» **WHAT TO PRODUCE**: All of the data is to be printed again exactly as it appears.

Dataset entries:

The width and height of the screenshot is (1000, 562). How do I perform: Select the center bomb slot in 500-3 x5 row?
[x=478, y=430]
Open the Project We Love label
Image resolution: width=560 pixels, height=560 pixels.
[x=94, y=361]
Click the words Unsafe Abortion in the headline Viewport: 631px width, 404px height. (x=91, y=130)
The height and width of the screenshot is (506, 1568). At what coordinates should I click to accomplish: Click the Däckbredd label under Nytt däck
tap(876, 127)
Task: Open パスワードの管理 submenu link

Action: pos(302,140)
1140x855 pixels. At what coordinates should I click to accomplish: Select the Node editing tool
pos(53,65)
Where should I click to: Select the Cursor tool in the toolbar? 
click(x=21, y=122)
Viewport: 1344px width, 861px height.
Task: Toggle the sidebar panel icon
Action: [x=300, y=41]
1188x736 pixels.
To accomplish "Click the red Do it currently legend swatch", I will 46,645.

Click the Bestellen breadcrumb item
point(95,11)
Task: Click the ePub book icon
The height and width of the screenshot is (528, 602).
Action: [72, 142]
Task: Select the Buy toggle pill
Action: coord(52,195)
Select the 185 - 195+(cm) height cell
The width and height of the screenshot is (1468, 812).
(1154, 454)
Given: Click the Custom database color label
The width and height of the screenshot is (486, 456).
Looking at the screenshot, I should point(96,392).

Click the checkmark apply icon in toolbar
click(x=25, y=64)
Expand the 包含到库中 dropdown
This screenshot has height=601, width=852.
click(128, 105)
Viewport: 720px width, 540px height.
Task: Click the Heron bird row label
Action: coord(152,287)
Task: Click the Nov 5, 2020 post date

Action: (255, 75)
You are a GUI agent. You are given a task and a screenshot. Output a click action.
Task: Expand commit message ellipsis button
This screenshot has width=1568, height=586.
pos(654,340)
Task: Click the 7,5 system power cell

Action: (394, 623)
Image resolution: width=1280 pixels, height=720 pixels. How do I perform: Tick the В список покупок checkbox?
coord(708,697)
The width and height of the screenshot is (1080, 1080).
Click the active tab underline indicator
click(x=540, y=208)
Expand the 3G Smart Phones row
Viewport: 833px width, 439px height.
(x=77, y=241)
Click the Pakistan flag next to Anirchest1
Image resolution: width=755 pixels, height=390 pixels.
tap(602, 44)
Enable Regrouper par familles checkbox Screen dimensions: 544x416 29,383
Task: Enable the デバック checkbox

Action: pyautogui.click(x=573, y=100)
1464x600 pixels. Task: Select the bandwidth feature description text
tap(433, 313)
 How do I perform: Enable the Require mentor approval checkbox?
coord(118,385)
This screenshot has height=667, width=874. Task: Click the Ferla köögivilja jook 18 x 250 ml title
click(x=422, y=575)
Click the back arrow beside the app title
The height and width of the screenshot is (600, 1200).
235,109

» **OUTPUT FOR THIS TASK**:
The width and height of the screenshot is (1000, 562). How do I perform: Select the center bomb slot in 500-3 x5 row?
[x=478, y=430]
Open the Project We Love label
Image resolution: width=560 pixels, height=560 pixels.
[x=94, y=361]
Click the words Unsafe Abortion in the headline Viewport: 631px width, 404px height. (x=91, y=130)
The height and width of the screenshot is (506, 1568). At what coordinates should I click to accomplish: Click the Däckbredd label under Nytt däck
tap(876, 127)
Task: Open パスワードの管理 submenu link

Action: pos(302,140)
1140x855 pixels. At what coordinates should I click to accomplish: Select the Node editing tool
pos(53,65)
Where should I click to: Select the Cursor tool in the toolbar? 
click(x=21, y=122)
Viewport: 1344px width, 861px height.
Task: Toggle the sidebar panel icon
Action: [x=300, y=41]
1188x736 pixels.
To accomplish "Click the red Do it currently legend swatch", I will 46,645.

Click the Bestellen breadcrumb item
point(95,11)
Task: Click the ePub book icon
The height and width of the screenshot is (528, 602).
Action: [72, 142]
Task: Select the Buy toggle pill
Action: coord(52,195)
Select the 185 - 195+(cm) height cell
The width and height of the screenshot is (1468, 812).
(1154, 454)
Given: Click the Custom database color label
The width and height of the screenshot is (486, 456).
Looking at the screenshot, I should point(96,392).

Click the checkmark apply icon in toolbar
click(x=25, y=64)
Expand the 包含到库中 dropdown
This screenshot has height=601, width=852.
click(128, 105)
Viewport: 720px width, 540px height.
Task: Click the Heron bird row label
Action: coord(152,287)
Task: Click the Nov 5, 2020 post date

Action: (255, 75)
You are a GUI agent. You are given a task and a screenshot. Output a click action.
Task: Expand commit message ellipsis button
This screenshot has width=1568, height=586.
pos(654,340)
Task: Click the 7,5 system power cell

Action: (394, 623)
Image resolution: width=1280 pixels, height=720 pixels. How do I perform: Tick the В список покупок checkbox?
coord(708,697)
The width and height of the screenshot is (1080, 1080).
Click the active tab underline indicator
click(x=540, y=208)
Expand the 3G Smart Phones row
Viewport: 833px width, 439px height.
(x=77, y=241)
Click the Pakistan flag next to Anirchest1
Image resolution: width=755 pixels, height=390 pixels.
tap(602, 44)
Enable Regrouper par familles checkbox Screen dimensions: 544x416 29,383
Task: Enable the デバック checkbox

Action: pyautogui.click(x=573, y=100)
1464x600 pixels. Task: Select the bandwidth feature description text
tap(433, 313)
 How do I perform: Enable the Require mentor approval checkbox?
coord(118,385)
This screenshot has height=667, width=874. Task: Click the Ferla köögivilja jook 18 x 250 ml title
click(x=422, y=575)
Click the back arrow beside the app title
The height and width of the screenshot is (600, 1200).
235,109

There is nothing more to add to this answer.